未見の作品としてレンタル。1962年のキューブリック版のほうで。
サスペンス仕立てで始まる物語は、そこに至るまでの流れを描くという構成で。モノクロで描かれる世界が'60年代の華やかで雑多なアメリカを描いている・・・と思いきや、ロリータがビキニで白い肌を見せ登場するというギャップがいい。
ただ、思っていたよりもロリータを絡めてのエロティックな要素の物語・・・というよりはロリータに狂わされるハンバートの、その束縛せんとする激しさのほうが物語の軸になっていて、ドラマとしてサスペンスとして見応えはアリ。

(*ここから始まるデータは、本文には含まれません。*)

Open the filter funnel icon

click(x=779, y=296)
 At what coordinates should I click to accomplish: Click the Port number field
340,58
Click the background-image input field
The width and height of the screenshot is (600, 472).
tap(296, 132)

しかし、ロリータに近づく為に結婚した母親が事故で死んだ際に、友人や事故を起こした者の父がお悔やみに来たところで、当のランバートはバスタブに浸かったままで、軽快な音楽がバックに流れているのが、心情も的確に表しており妙に可笑しいもので。
ロリータを演じたスー・リオンは小悪魔的な・・・というより実に現代的で意志の見える演技をしていた。終盤でのロリータのたどりつく先での表情には、女性の強さも見せつけていたりと。
それにしても、'60年代の映画という事もあるだろうが、シーンの繋ぎにある暗転が唐突だったな。但し、それがサスペンスとしてのリズムを作っていたかと。